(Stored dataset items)
*** Begin section ***

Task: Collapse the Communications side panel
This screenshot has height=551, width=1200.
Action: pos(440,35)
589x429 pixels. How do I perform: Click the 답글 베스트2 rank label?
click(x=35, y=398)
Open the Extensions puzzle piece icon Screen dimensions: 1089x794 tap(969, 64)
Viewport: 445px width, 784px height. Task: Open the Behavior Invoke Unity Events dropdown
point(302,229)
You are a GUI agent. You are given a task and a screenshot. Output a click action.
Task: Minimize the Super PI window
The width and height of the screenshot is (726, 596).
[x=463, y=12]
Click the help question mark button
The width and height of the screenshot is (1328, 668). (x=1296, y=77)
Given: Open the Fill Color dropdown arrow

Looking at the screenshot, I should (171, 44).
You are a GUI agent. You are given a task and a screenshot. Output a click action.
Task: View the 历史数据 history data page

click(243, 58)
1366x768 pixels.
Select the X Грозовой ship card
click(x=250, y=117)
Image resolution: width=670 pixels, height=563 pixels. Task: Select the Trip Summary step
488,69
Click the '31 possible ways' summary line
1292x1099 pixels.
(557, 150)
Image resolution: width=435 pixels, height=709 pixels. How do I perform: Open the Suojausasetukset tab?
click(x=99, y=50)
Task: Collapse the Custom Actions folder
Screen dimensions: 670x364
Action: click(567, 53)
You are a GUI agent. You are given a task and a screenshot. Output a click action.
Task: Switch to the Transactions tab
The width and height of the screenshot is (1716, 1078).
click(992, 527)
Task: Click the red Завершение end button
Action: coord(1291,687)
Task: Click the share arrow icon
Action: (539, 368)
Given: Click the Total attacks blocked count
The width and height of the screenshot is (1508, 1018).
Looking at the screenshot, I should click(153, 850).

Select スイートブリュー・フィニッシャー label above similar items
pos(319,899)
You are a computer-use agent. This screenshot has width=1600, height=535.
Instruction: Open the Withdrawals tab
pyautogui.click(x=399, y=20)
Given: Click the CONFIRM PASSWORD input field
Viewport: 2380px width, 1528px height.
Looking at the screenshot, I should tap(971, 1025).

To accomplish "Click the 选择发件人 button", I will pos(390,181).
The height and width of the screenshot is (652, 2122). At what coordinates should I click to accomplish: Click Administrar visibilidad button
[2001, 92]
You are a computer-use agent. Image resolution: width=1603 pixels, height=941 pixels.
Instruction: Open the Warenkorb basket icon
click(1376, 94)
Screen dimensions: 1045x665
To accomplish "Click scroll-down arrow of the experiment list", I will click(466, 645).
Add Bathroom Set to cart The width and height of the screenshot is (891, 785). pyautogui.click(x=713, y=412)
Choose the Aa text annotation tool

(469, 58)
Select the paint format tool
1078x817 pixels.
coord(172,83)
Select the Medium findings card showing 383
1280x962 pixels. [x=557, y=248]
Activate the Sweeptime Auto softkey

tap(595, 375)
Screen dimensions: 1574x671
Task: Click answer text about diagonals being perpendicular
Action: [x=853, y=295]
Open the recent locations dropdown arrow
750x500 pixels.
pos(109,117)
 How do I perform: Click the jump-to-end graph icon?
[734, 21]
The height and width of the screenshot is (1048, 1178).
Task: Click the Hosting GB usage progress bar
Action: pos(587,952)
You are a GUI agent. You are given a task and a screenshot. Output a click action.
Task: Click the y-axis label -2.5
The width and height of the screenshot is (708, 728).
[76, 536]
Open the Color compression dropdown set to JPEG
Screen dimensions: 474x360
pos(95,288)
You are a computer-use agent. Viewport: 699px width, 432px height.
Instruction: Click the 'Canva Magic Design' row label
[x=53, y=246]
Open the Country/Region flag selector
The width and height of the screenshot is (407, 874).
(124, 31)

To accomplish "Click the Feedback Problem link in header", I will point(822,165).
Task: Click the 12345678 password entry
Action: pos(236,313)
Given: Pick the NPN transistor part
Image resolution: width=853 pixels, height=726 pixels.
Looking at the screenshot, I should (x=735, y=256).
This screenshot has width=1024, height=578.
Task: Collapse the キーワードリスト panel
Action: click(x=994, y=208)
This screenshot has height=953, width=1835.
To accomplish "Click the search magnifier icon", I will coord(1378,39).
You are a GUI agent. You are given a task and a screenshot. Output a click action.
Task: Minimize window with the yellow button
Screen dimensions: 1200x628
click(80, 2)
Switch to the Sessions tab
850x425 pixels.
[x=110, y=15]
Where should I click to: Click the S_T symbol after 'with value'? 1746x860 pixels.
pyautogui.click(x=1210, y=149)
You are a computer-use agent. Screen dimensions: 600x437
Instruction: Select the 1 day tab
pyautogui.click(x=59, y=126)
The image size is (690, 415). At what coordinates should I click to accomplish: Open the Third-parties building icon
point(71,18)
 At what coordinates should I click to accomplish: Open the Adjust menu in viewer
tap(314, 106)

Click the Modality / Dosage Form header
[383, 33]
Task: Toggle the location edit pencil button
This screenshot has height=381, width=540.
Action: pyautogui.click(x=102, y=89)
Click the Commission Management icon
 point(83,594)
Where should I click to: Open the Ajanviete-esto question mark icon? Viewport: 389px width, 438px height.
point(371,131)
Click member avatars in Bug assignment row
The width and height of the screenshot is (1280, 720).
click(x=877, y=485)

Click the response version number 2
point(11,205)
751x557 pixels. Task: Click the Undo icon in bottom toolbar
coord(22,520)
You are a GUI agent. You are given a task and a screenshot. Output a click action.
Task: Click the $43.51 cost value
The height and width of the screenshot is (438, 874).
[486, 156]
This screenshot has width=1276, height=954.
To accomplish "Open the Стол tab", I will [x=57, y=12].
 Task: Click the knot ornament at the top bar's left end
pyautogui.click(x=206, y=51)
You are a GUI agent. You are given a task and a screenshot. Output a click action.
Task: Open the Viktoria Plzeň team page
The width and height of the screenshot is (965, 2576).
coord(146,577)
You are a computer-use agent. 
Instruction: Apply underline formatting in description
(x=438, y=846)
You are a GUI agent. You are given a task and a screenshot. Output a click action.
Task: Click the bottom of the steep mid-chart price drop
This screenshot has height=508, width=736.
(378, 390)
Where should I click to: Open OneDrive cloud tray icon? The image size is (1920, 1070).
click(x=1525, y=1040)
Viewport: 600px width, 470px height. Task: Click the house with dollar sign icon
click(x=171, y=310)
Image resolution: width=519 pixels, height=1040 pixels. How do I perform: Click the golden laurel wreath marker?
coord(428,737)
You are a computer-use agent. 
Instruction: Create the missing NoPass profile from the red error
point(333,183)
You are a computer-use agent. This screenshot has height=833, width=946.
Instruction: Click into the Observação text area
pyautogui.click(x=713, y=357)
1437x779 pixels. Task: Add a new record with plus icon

*** End section ***

Work item:
Please return only the lines above, starting at the line that has "The width and height of the screenshot is (407, 874)." and ending at the line that has "Given: Pick the NPN transistor part", keeping both and leaving each one unchanged.

Output for this task:
The width and height of the screenshot is (407, 874).
(124, 31)

To accomplish "Click the Feedback Problem link in header", I will point(822,165).
Task: Click the 12345678 password entry
Action: pos(236,313)
Given: Pick the NPN transistor part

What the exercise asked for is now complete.